__Quoted text__.
>> BEGIN

Exam Pattern: Stationarity and ACVF Computation
Given a process defined in terms of white noise, determine whether it is stationary and if so compute its ACVF.
Standard Setup
Let $\{Z_t\} \sim \text{WN}(0, \sigma^2)$ (or i.i.d. $\mathcal{N}(0, \sigma^2)$). Given a process $\{X_t\}$ defined by some formula involving $Z_t$, determine:
- Is $\{X_t\}$ (weakly) stationary?
- If yes, compute $\gamma_X(h)$.
Step-by-Step Method
Step 1: Check constant mean
Compute $\mathbb{E}(X_t)$. If it depends on $t$, the process is not stationary — done.
Step 2: Check constant variance
Compute $\text{Var}(X_t)$. If it depends on $t$, not stationary.
Step 3: Compute ACVF
Compute $\text{Cov}(X_t, X_{t+h})$ and verify it depends only on $h$, not on $t$.
Key tool: For $\{Z_t\} \sim \text{WN}(0, \sigma^2)$:
$$\text{Cov}(Z_s, Z_t) = \begin{cases} \sigma^2 & s = t \\ 0 & s \neq t \end{cases}$$Step 4: State result
Write $\gamma_X(h)$ as a function of $h$ only.

>> END

__Objectives__.
A. Translate this sentence from the stationarity exam notes into Spanish: "Given a process defined in terms of white noise, determine whether it is stationary and if so compute its ACVF."
B. Write out the stretch of the stationarity exam notes from "- If yes, compute" through "stationary — done.", keeping every character unchanged.

__Data lines__.
>> BEGIN

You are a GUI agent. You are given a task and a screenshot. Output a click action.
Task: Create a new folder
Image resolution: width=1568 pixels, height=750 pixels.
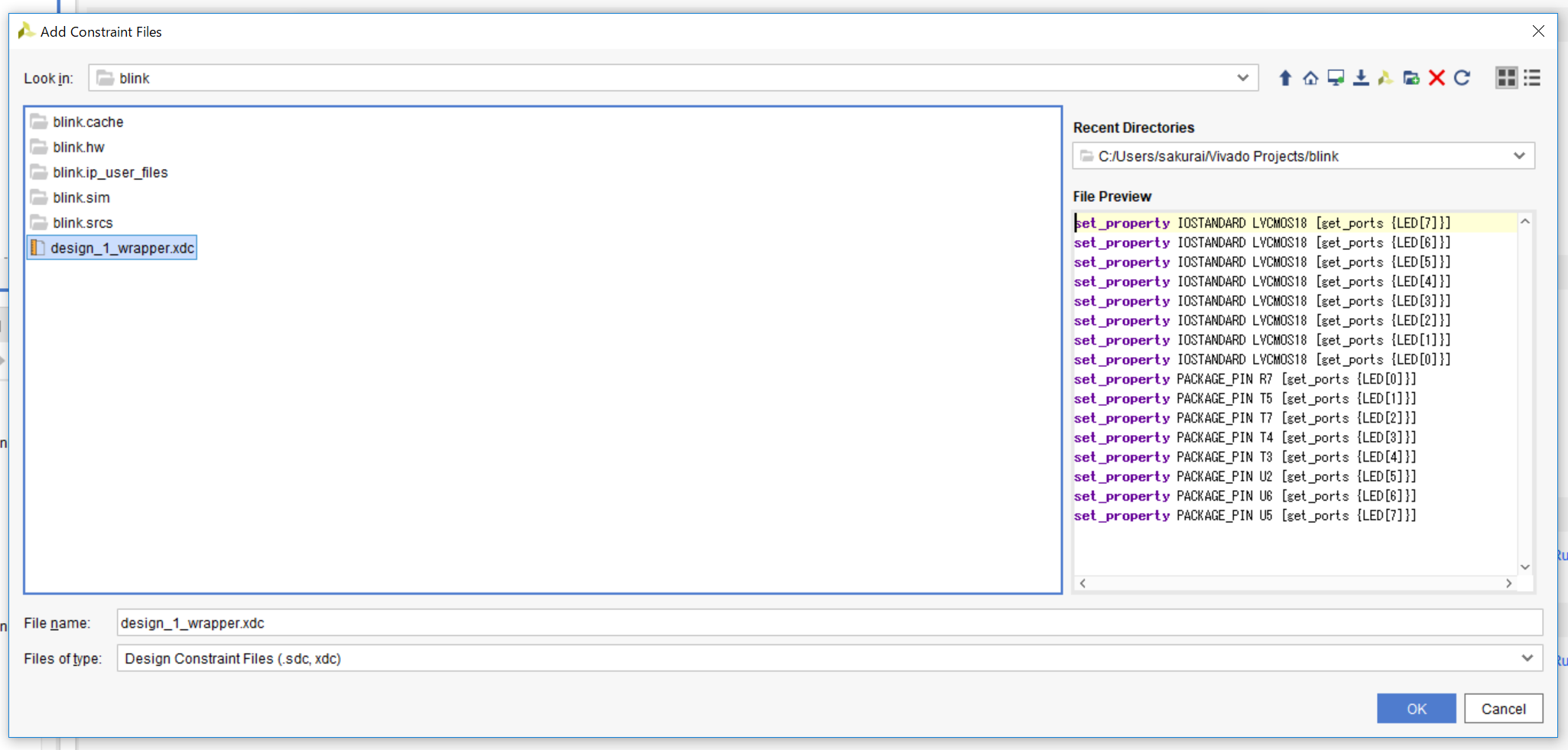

>> END

__Responses for each task__.
A. Dado un proceso definido en términos de ruido blanco, determine si es estacionario y, en caso afirmativo, calcule su ACVF.

B.
- If yes, compute $\gamma_X(h)$.
Step-by-Step Method
Step 1: Check constant mean
Compute $\mathbb{E}(X_t)$. If it depends on $t$, the process is not stationary — done.